第5話 自宅で自分の行動に悶絶、そして誰かの来訪。

(side 健一郎)



「ただいま帰りました」

「あらお帰り。今日は確か昼で終わりよね?遅かったけどどうしたの?」



母が、俺に遅くなった理由を聞いてくる。



「ちょっといろいろありまして」

「そのいろいろの内容について、私は聞いてるのだけれど」

「いろいろは、いろいろです」



俺は帰ってくる予定の時間より遅れて、といっても帰ってきたのは1時半で30分ほど遅れた程度だが、帰ってきた理由を適当にはぐらかす。

母は、悲しいという表情を隠さず、俺に問いかける。



「健一郎。まだ私のことは信用できない?」

「いえ、決してそんなことはありません」

「ならどうして、いつまでも私たちに対して敬語なの?」

「それはただ、敬語で話すのがくせになってるだけです」

「そう。ならこれ以上は何も言わない。だけど、私はいつも言ってるじゃない。私たちに対して、いつまでも敬語でしゃべって畏まった態度で、よそよそしくしなくてもいいって」



母は俺にそう諭す。


母の名前は伊良湖 明美。


ダークブラウンのセミロングの髪に優しげな顔と瞳。

俺の記憶が正しければ、確か実の母と同い年だったはずだが、それを感じさせない美貌である。



「すみません」

「いいわよ。それで、どうしたのそんな顔をして」

「いえ別に」

「そう?何かあったら遠慮なく言ってね。さ、お昼早く食べなさい」

「はい」



俺は母に生返事一つして、昼食をとった後自分の部屋へと入る。

部屋に入った瞬間に、俺は制服を脱ぎ私服に着替える。

ヘルメットとグローブを定位置に置き椅子に座り、今日の出来事を振り返る。



「はぁ~。柄にもないことやっちまったな、俺」



座った瞬間襲ってきたのは、すさまじい後悔である。



「なんで俺は、突発的なこととはいえ、あんなことをしたんだろうな。

でもあそこで割り込まなかったら、恐らくあの女はあの男に犯されるか、もっとエグイことされてた。

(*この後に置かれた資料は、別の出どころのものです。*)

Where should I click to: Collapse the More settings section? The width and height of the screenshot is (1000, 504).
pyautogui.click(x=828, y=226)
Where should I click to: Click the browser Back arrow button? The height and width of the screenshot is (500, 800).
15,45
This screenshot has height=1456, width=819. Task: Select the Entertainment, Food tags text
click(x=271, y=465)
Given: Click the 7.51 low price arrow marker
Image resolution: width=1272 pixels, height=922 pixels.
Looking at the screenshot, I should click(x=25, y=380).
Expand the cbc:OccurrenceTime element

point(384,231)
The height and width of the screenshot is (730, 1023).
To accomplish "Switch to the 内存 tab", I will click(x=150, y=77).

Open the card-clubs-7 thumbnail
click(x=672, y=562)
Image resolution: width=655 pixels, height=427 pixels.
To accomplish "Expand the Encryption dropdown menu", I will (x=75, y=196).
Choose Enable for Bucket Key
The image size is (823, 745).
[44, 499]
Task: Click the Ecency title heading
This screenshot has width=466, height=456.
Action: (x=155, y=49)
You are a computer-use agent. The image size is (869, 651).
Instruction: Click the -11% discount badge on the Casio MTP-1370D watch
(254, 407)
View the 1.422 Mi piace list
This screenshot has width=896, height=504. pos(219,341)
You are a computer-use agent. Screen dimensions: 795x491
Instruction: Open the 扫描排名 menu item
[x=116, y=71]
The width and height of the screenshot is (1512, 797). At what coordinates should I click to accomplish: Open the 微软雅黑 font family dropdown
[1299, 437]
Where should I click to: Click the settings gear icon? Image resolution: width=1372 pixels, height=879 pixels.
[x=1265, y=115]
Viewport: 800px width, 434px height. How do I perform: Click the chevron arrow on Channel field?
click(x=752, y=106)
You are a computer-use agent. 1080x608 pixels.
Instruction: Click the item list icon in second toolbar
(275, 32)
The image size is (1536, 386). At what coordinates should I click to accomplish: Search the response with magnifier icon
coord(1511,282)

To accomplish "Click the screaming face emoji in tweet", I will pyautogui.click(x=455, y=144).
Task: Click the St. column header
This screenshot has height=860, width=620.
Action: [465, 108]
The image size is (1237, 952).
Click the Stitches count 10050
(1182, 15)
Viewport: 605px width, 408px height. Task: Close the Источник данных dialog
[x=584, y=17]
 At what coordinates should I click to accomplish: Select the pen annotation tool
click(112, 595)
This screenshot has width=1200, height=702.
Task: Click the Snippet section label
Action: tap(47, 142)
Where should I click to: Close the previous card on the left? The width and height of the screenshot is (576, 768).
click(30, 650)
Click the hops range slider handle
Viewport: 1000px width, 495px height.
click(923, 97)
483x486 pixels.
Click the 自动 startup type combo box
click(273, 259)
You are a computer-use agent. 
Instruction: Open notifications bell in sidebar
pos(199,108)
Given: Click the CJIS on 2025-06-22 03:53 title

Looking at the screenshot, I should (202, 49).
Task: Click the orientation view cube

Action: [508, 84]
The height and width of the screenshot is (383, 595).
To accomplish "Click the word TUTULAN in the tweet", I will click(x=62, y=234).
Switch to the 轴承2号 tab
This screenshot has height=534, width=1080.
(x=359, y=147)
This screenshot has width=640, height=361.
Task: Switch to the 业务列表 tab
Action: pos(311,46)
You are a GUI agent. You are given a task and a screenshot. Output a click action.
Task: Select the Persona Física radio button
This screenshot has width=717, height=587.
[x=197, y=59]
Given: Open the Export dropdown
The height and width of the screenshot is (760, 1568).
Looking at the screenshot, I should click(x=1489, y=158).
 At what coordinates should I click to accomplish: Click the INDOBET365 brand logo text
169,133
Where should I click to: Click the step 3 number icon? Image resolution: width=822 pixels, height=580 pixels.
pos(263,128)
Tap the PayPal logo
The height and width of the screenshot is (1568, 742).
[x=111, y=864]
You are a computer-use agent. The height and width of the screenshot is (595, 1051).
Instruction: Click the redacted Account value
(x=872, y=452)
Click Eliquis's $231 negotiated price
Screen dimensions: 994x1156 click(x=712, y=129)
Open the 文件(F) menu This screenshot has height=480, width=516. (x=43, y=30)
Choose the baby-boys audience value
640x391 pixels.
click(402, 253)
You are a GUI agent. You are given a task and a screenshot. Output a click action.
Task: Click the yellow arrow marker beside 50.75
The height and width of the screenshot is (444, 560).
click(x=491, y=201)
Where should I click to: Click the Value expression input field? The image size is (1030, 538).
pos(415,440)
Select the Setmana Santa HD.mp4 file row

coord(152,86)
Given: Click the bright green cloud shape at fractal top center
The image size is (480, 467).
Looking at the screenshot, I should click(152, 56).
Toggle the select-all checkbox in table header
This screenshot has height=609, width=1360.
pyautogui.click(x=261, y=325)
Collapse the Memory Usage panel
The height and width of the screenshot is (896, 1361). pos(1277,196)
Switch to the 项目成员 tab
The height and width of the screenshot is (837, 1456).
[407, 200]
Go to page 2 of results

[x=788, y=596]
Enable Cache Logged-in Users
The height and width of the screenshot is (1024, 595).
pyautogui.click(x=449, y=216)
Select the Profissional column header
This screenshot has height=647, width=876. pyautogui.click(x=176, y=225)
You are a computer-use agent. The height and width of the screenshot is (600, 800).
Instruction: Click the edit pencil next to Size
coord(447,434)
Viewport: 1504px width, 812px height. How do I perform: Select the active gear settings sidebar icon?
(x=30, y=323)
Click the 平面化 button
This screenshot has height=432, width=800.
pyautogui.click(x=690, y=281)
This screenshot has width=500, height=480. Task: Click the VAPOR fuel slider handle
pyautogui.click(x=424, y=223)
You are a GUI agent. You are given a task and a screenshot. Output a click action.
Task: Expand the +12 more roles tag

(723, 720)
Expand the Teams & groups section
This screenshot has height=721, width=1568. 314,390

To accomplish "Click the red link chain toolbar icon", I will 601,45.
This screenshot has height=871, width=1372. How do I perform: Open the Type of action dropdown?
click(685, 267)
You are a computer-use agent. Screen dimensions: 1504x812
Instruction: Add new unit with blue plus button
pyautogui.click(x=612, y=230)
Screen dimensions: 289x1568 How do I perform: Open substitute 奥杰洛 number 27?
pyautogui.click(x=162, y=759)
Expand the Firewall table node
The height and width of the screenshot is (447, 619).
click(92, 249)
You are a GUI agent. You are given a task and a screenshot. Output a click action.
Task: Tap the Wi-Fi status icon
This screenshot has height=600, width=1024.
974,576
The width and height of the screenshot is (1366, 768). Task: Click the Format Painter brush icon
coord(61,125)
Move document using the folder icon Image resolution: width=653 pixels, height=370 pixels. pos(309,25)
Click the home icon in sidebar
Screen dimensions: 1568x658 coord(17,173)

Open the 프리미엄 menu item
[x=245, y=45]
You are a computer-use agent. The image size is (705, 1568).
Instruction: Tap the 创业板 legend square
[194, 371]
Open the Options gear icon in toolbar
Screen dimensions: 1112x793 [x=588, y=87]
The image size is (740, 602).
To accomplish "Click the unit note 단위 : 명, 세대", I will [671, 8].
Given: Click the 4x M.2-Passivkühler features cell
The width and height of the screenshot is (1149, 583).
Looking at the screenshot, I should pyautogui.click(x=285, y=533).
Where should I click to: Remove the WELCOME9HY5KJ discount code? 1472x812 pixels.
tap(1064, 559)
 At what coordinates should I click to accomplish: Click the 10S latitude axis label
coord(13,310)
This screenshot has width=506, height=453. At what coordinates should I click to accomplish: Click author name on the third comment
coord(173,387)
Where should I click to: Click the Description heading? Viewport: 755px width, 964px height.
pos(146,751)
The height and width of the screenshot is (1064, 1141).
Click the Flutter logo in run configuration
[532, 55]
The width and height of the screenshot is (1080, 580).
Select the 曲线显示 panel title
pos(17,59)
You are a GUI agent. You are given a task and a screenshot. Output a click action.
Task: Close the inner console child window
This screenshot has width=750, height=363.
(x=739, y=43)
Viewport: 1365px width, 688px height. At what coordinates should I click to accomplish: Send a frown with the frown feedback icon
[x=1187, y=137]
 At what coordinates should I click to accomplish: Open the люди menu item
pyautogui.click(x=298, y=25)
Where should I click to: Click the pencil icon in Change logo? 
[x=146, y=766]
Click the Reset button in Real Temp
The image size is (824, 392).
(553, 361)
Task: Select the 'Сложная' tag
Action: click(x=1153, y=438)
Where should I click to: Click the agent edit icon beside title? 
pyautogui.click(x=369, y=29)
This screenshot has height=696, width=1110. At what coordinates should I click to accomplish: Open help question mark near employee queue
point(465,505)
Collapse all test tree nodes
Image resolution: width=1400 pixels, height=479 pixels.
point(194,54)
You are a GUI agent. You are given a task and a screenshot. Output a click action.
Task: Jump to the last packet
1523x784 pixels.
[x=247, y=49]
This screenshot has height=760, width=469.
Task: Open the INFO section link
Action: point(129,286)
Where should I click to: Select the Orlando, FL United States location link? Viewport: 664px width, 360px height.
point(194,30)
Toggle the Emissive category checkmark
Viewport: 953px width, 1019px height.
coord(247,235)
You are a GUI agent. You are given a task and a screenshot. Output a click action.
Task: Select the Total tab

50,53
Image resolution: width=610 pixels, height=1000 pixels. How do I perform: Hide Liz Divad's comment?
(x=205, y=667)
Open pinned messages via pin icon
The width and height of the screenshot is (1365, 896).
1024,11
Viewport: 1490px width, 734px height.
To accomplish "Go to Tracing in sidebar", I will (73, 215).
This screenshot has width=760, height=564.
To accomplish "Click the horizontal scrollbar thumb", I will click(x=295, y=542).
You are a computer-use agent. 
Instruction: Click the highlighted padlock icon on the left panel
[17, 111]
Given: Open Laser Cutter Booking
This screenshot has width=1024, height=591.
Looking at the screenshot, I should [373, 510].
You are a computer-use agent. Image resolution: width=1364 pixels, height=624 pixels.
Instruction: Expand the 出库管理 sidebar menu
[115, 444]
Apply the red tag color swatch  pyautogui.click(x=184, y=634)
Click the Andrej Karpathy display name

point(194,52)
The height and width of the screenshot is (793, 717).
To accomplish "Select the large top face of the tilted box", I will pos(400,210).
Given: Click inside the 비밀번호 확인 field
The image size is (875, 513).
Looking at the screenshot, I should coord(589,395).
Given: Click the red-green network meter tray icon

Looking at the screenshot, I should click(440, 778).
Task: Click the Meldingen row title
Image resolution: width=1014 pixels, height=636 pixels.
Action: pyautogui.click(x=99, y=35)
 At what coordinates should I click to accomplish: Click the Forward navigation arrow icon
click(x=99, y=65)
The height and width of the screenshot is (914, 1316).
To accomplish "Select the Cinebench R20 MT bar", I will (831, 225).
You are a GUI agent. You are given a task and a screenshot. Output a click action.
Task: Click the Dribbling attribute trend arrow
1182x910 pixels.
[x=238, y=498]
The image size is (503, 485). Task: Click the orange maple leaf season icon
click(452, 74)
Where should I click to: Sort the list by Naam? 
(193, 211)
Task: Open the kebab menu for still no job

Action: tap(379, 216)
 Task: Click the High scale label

しかしあの女からしたら、ヤバイ男に襲われかけて、誰か来て助かったと思ったら、これまた見ず知らずの男に、いきなり無理やり連れ去られたわけで」

うん、なんていうか、やっぱり俺やっちゃってるよね。

ていうかよくよく考えたら、あの時の俺は完全にあれだわ。

自分本位の身勝手な正義感で知らない女を助けた、イタい男じゃん。

激しい自己嫌悪が、俺を襲う。

やべ、明日学校行きたくない。

本気でそう思ってしまう。


俺は散々自己嫌悪した後、気分転換に教科書とノートを取り出し、勉強する。

勉強を終え、パソコンを使ってウェブで動画を見て過ごしていると、部屋のドアをノックする音が聞こえる。

ドアを開けると、一人の女性が、俺の部屋の前に立っている。

俺がドアを開けた瞬間、女性は俺に伝言らしいことを言う。



「健くん、お風呂に入りなさいって、お母さんが言ってるよ」



俺にそう言った女性の名前は、伊良湖 静。

栗色の髪でセミロング。

タレ目で少し童顔な感じの顔。キレイという感じではなく、かわいらしいという表現のほうがしっくりくる。

背は俺と変わらないくらいだから、女性としてはかなり身長が高い。

それでいて、お嬢様然とした雰囲気を漂わせる。

性格は、俺の知る限りだが、清楚でおとなしい、そんな感じだ。

そして、俺より4歳年上の姉だ。


ああ、もうそんな時間か。

俺はそう思いながら、姉からの伝言に従い、風呂に入ることとする。


「わかりました。今からお風呂入ります」

「健くん」

「何ですか?」

「わたしやお父さん、お母さんに対して、いつまでも余所余所しくしないでほしいな?」

「……風呂行きます」



俺は姉の言葉を聞かなかったことにして、風呂に向かう。

今日帰ってきたときにも、母に同じようなことを言われたな。

そんなことを思いながら。


カラスの行水で風呂に入り、出てすぐに夕食を摂り自分の部屋に戻る。


そしてもうすぐ深夜になろうかという時間まで、授業の予習復習をしながら、ふと来週もしあの人と会ったらどうしよう、ということが頭に浮かぶ。

その懸念が俺の頭の中をすごい勢いで巡り、本格的に来週あの人に会わない方法について考えていると、部屋のドアがノックされる。

こんな時間に一体誰だろうか。

父か?としたら一体何の用だろうか、と思いながらドアを開けると、意外な人物が部屋の前にいた。